Personal information
- Date of birth: 3 October 1990 (age 35)
- Place of birth: Ulm, Germany
- Height: 1.89 m (6 ft 2 in)
- Position: Defensive midfielder

Team information
- Current team: Start
- Number: 13

Youth career
- 1995–2010: TV Wiblingen

Senior career*
- Years: Team / Apps / (Gls)
- 2010–2013: SSV Ulm / 88 / (5)
- 2013–2020: 1. FC Heidenheim / 221 / (10)
- 2020–2021: Union Berlin / 25 / (0)
- 2021–2023: Greuther Fürth / 55 / (1)
- 2023–2024: Eintracht Braunschweig / 23 / (0)
- 2024–: Start / 34 / (4)

= Sebastian Griesbeck =

German footballer

Sebastian Griesbeck (born 3 October 1990) is a German professional footballer who plays as a defensive midfielder for Norwegian club Start.

==Career==
Griesbeck played for 1. FC Heidenheim in the 2. Bundesliga before moving to Bundesliga club Union Berlin on a free transfer in July 2020.

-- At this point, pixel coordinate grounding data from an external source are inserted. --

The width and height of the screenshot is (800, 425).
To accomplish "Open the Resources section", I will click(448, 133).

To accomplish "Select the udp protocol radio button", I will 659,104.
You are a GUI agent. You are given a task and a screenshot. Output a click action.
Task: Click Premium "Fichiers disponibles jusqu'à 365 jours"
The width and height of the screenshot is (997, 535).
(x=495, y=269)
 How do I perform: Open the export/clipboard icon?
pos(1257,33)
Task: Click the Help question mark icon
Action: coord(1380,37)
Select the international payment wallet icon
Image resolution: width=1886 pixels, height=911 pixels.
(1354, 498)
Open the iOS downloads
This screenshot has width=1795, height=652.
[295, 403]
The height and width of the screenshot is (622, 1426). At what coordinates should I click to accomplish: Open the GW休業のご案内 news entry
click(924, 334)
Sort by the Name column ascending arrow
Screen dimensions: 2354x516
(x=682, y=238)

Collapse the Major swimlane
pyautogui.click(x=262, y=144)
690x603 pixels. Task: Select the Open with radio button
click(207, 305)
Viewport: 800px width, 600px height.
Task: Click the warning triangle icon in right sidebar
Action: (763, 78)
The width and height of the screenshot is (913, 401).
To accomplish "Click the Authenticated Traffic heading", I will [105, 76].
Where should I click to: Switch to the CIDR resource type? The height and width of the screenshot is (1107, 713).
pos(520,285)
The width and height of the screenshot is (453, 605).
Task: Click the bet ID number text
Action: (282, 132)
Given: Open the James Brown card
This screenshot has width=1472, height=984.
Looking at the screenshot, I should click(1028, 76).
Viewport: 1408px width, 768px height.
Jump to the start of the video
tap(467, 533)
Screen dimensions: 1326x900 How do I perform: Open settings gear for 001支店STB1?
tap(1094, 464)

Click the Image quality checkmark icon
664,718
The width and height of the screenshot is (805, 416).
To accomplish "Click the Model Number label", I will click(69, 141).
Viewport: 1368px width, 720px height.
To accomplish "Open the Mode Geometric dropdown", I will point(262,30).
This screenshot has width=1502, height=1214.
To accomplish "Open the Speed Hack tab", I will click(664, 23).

In June 2023, Griesbeck signed for Eintracht Braunschweig on a one-year contract following two seasons with fellow 2. Bundesliga club Greuter Fürth.

On 15 August 2024, Griesbeck signed with Start in Norway until the end of 2025.

==Personal life==
Griesbeck is in a relationship with Kathrin Hendrich.